Dr. Omar Bazán Flores.- La publicación Brújula Verde, editada por el Instituto Politécnico Nacional, expuso recientemente un concepto que gana terreno en la academia y entre especialistas: la ecoansiedad, un posible trastorno asociado a la crisis ambiental que está despertando debate entre científicos y medios. Muchos investigadores coinciden en que es un nuevo trastorno psicológico que amenaza con instalarse entre las generaciones más jóvenes. La ecoansiedad es, ante todo, un síntoma.
Un síntoma incómodo, sí, pero también revelador, que nos recuerda que la crisis ambiental no sólo destruye ecosistemas, sino que hiere directamente nuestra salud emocional, nuestros proyectos de vida y nuestra capacidad de imaginar un futuro habitable.
El artículo desmenuza que hablar de ecoansiedad no es exagerar ni patologizar la preocupación ambiental, sino reconocer que vivimos en un mundo donde la amenaza ecológica se ha vuelto cotidiana.
Tenemos un coctel perfecto: incendios forestales que duran semanas, ríos que se secan, sequías que ya no son excepcionales sino estaciones completas y ciudades enteras cubiertas por una nube de smog.

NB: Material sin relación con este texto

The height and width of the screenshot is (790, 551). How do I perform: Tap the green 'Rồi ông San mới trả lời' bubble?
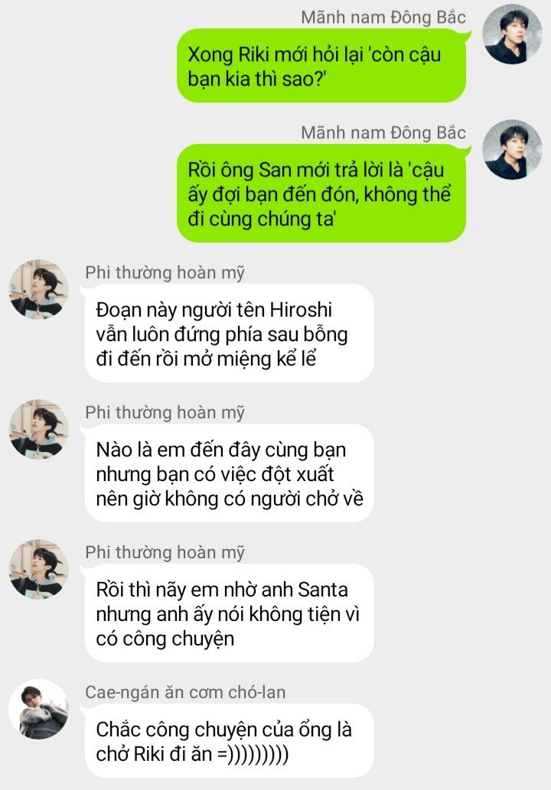[321, 193]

Y remata: la definición de ecoansiedad como “temor crónico a un cataclismo ambiental” se queda corta; no se trata de un miedo irracional, sino de la reacción lógica de un organismo que percibe un peligro real y persistente. ¿No sería más extraño, incluso preocupante, que nada de esto nos afectara?

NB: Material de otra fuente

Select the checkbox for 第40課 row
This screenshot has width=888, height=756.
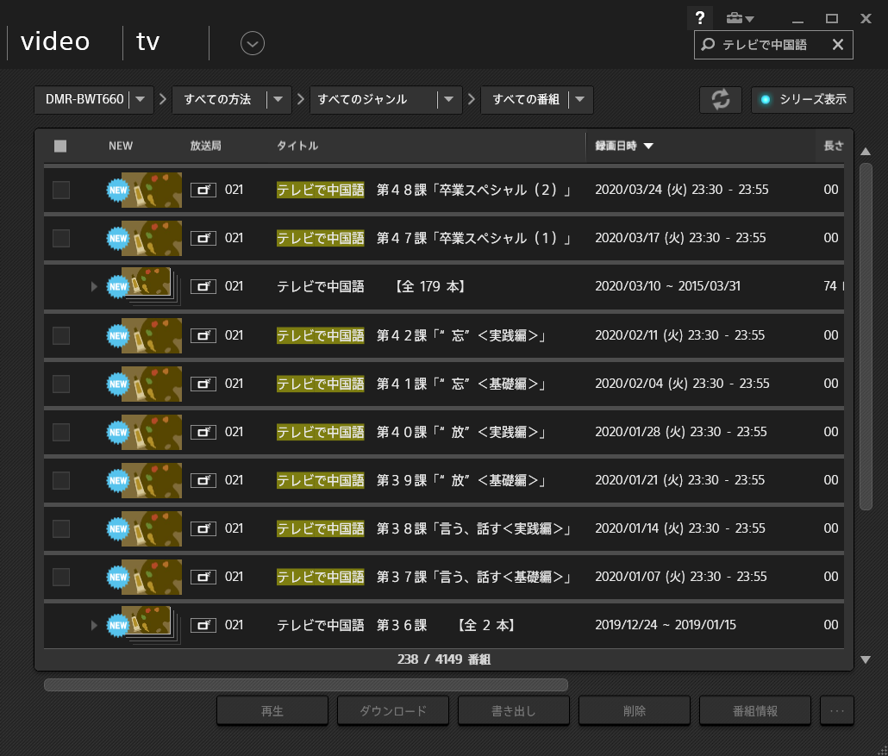coord(61,432)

Las investigaciones recientes confirman lo que muchos han experimentado: la exposición constante a información sobre crisis ecológicas aumenta la ansiedad, el insomnio y la sensación de vulnerabilidad. Y sí, esta afectación es más intensa en ciertos grupos. Los adolescentes, los mismos que heredarán el clima más inestable de la historia, reportan niveles de ecoansiedad que alcanzan el 56% en algunos estudios.
Las mujeres, las personas con mayor conciencia ambiental y quienes viven en zonas vulnerables, también figuran entre los más afectados. América Latina, con su desigualdad estructural y su exposición directa a fenómenos extremos, es un terreno fértil para que esta forma de angustia se profundice.
Sin embargo, paradójicamente, contamos con muy poca investigación que dé cuenta de cómo se vive aquí este malestar. Otra muestra más de la desigualdad que atraviesa esta crisis, se deja entrever a lo largo del artículo Se hace énfasis en que, derivado de su creciente presencia, la ecoansiedad no debe ser reducida al terreno de la enfermedad individual.
Hacerlo sería cometer el mismo error que nos llevó a esta emergencia: asumir que los problemas ambientales son temas técnicos, aislados, que deben resolverse desde la ciencia o la política, pero no desde las emociones, la cultura y la vida cotidiana.
Partiendo de la premisa de que la ecoansiedad no es una falla del individuo, sino global. Aunque nos incomode reconocerlo, la ansiedad puede ser un motor. La evidencia lo confirma: quienes sienten ecoansiedad moderada tienden a adoptar más conductas proambientales, cuestionan sus hábitos, exigen políticas más firmes y se involucran más activamente en la protección del entorno.
El problema no es sentir miedo, sino no saber qué hacer con él. Por eso, el desafío hoy no consiste en “curar” la ecoansiedad, sino en transformarla. En lugar de silenciarla, debemos aprender a escucharla y poner manos a la obra a nivel personal para hacer nuestra parte en el cuidado ambiental.